Longe da unanimidade. Algumas associações entendiam que o mercado se resolveria, que os contratos continham as soluções desejadas. Porém, assim que as primeiras distribuidoras o acionaram, estes deixaram de ser eficazes. A tese (vencedora) era que a aplicação da cláusula de força-maior refletiria nos vários elos ao longo da rede, o que deveria ser evitado. Pronto. Era o que o Poder Concedente necessitava para criar mais um encargo. Substituiu a Conta-ACR pela Conta-Covid. Simples assim.

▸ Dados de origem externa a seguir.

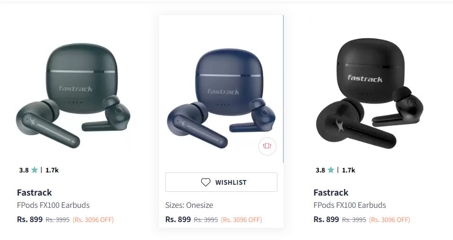Click 1.7k ratings count on green earbuds
Viewport: 453px width, 240px height.
[52, 170]
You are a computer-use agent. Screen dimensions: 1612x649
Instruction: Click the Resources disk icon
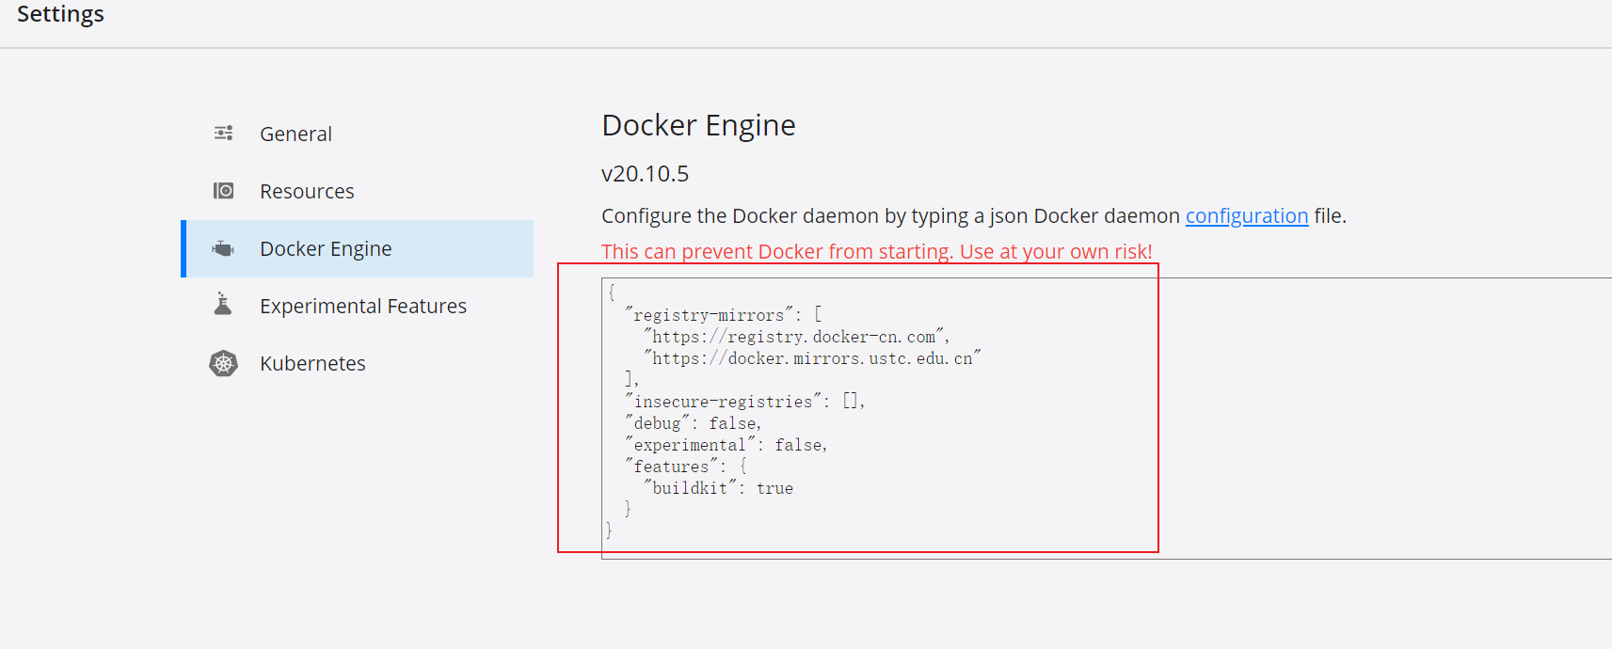point(223,191)
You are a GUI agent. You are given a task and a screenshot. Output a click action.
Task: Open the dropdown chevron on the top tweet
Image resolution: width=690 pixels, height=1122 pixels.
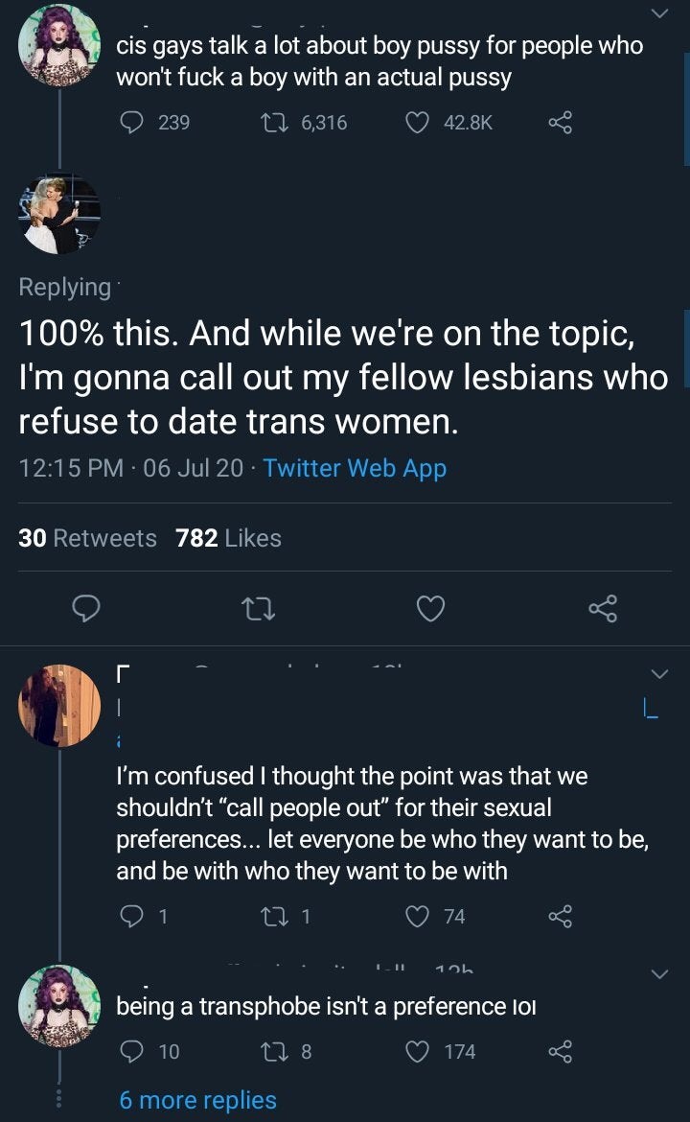pos(658,13)
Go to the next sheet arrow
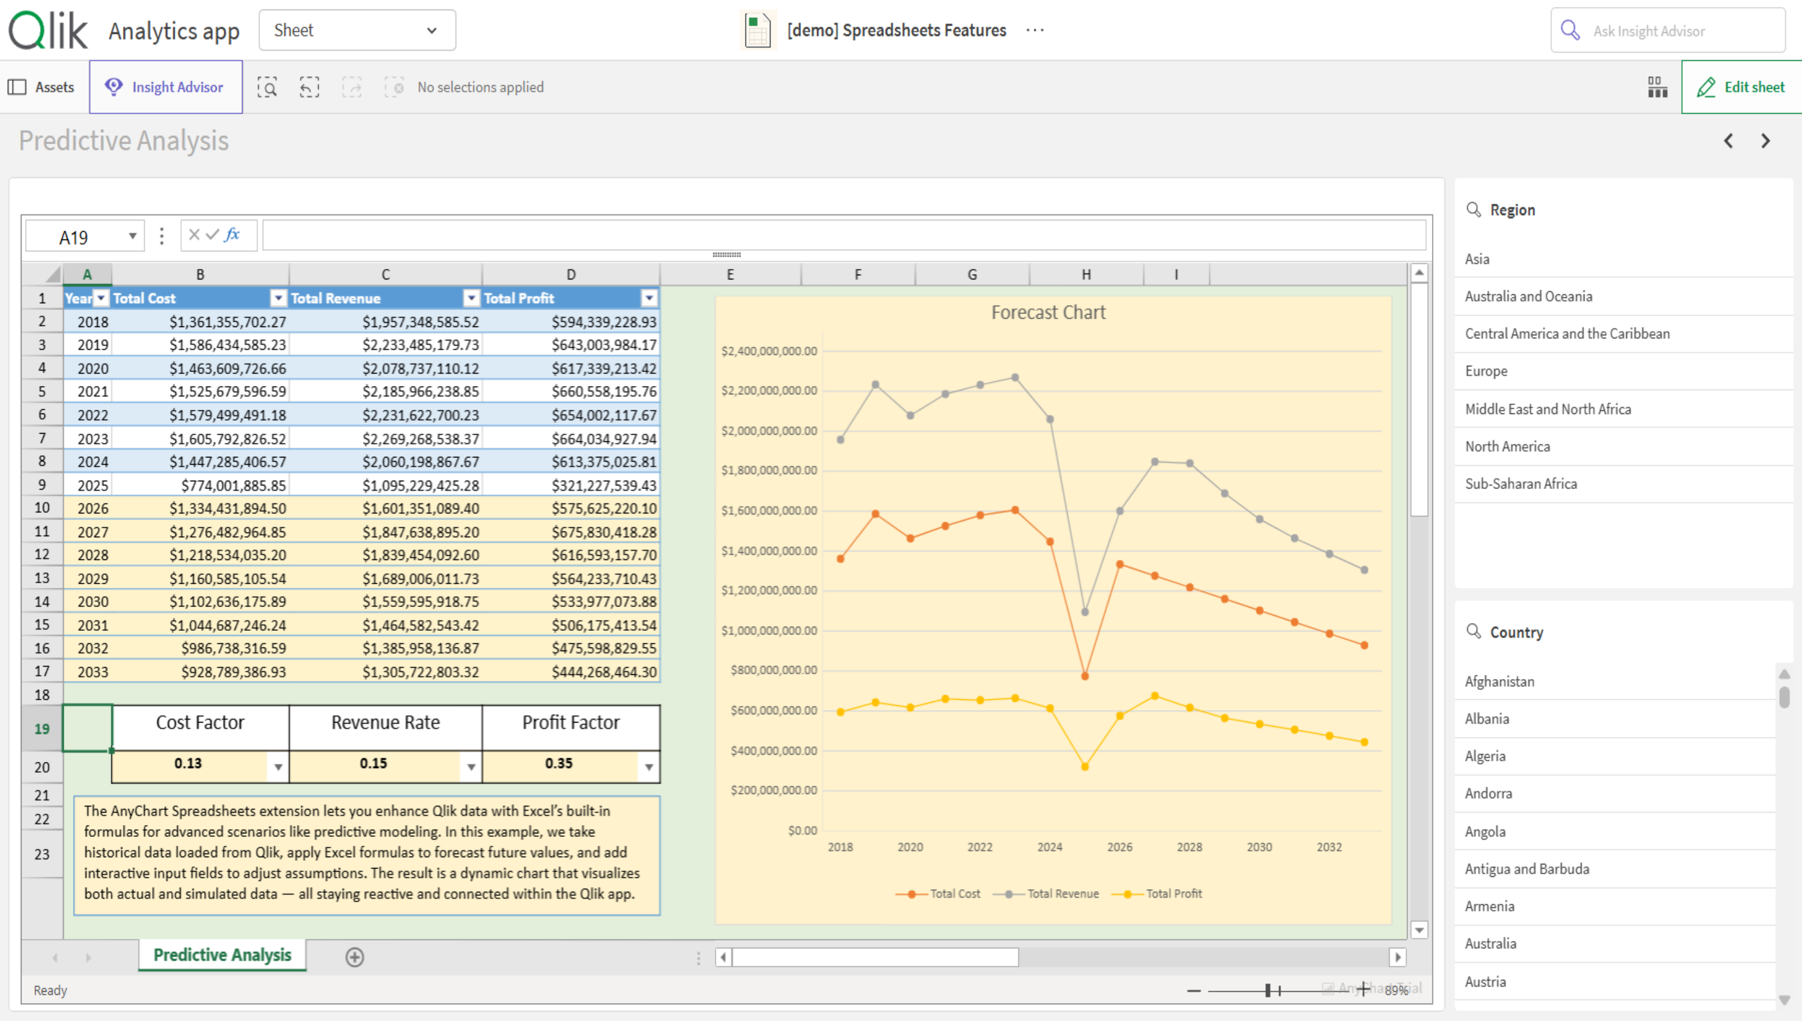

A Conta-Covid é mais uma norma a ocupar fascinante coleção, na qual já estão enfileiradas a MP 579, a Resolução 03/2013 do Conselho Nacional de Política Energética, a redução do teto do Preço de Liquidação de Diferenças (PLD), em 2015, quando a oferta era escassa, a energia de reserva que não é reserva, a repactuação do risco hidrológico, a Conta-ACR e a indenização das transmissoras. 

O que essas pérolas regulatórias têm em comum? A criação de subsídios, cruzados ou não, e, lógico, o aumento da tarifa. Já falei sobre isto em artigos de jornais e em diferentes redes sociais. Por exemplo: devido à atípica organização do mercado, em que os mesmos grupos econômicos, com diferentes “chapéus”, atuam no Ambiente de Contratação Livre (ACL) e no Ambiente de Contratação Regulada (ACR), não é desprezível o montante de subsídio deste para aquele, motivado pela Conta-Covid.

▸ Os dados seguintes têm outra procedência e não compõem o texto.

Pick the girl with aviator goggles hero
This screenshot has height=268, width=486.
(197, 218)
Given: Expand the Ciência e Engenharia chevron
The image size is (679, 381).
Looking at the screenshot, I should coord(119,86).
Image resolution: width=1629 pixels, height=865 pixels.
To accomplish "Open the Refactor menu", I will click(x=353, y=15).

E a Conta-Covid resulta em um erro conceitual, quase padrão, com lugar de honra no elenco de nossas idiossincrasias. Os consumidores, por meio de um encargo, pagarão pela energia não consumida, dado o isolamento social compulsório. As contas de luz correspondentes serão acrescidas de PIS, COFINS e ICMS. Em outras palavras, os consumidores pagarão um adicional bilionário, a título de contribuições e impostos, por uma energia que não utilizaram, isto é, por um serviço que não lhes foi prestado. E sem desequilíbrio comprovado. É ou não uma bizarrice regulatória?

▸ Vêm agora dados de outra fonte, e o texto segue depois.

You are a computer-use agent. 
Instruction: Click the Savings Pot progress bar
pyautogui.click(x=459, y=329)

É inexplicável que, em tal cenário, o Poder Concedente não tenha exigido uma contrapartida para o consumidor. Quem sabe um mero refinamento dos contratos, de modo a copiar o que de melhor existe no ACL, como um mecanismo para assegurar flexibilidade ao consumo, para mais e para menos.  

O resultado, claro, não é bom, mas temos que olhar o futuro. Tempo perdido, título do meu e-mail de 2013, é o nome de uma bela canção de Renato Russo. “Não tenho mais o tempo que passou. Mas tenho muito tempo. Temos todo tempo do mundo”. Que uma pequena parte desse tempo seja aproveitada para corrigir o que tanto há de errado no setor elétrico. Não há mais tempo a perder.


Edvaldo Santana é Doutor em Engenharia de Produção e ex-diretor da Agência Nacional de Energia Elétrica (Aneel).